Given that the Federal Reserve has slashed interest rates close to zero, what should the U.S. central bank do next?
The two past leaders of the Fed suggest the central bank should ask Congress for power to buy investment-grade corporate debt.
In an op-ed in the Financial Times, Ben Bernanke and Janet Yellen said such power “would help restart that part of the corporate debt market, which is under significant stress.”
They note that most central banks already have this power and said the European Central Bank and the Bank of England use the power regularly.
Earlier this month, Boston Fed President Eric Rosengren said he also thought the Fed needs to broaden the range of the securities or assets it can buy.
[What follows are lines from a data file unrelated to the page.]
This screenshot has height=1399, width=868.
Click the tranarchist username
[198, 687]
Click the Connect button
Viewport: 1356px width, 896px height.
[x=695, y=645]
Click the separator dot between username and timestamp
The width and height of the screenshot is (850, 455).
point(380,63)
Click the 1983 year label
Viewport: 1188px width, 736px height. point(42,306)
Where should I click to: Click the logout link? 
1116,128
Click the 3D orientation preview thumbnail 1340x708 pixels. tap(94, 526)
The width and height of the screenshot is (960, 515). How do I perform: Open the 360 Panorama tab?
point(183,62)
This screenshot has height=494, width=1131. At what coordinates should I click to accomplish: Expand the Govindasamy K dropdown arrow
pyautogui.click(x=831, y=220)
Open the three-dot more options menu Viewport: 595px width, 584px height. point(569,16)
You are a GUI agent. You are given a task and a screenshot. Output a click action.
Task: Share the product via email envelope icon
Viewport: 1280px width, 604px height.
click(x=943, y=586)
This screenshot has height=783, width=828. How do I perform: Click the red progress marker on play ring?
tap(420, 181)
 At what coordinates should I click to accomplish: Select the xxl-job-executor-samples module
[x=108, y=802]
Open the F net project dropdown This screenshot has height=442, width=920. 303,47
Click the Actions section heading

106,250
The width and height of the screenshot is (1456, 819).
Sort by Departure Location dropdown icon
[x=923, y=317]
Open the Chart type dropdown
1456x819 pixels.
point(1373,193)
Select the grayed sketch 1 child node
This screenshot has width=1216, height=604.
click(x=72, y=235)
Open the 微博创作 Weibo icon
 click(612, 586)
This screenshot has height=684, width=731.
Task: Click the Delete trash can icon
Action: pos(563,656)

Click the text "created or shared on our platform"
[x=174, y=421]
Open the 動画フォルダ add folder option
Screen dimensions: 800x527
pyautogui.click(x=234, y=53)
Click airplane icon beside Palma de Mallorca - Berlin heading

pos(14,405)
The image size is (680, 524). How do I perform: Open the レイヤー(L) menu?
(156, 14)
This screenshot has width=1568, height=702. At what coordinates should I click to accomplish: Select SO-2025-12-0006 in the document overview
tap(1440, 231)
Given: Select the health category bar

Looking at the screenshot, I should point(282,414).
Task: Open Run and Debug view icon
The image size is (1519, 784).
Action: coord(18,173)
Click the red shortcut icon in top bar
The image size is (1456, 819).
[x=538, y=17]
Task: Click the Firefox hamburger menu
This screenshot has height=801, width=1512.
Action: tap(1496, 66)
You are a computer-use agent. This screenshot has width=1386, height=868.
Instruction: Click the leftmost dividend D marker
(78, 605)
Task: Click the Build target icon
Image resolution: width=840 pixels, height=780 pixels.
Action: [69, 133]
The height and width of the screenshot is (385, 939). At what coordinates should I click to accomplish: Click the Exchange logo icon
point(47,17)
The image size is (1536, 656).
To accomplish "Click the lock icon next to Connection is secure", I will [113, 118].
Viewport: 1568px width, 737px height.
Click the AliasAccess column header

Fed Chairman Jerome Powell told reporters Sunday that he wasn’t asking for any new authority for the central bank, but U.S. Treasury Secretary Steven Mnuchin has sounded open to the idea.
In the past, proposals to give Fed power to buy more assets would essentially allow the central bank to pick winners and losers.
In past week the Fed has cut its policy interest rate close to zero, added extra repo auctions daily to provide liquidity to the short term money markets and restarted its longer term U.S. Treasury bond buying program.
In addition, it began a commercial paper back stopping facility.
Stocks were set for a volatile session on Wednesday after Dow futures tumbled overnight. The Dow Jones Industrial Average DJIA, -5.97% closed up over 1,000 points in Tuesday’s trading.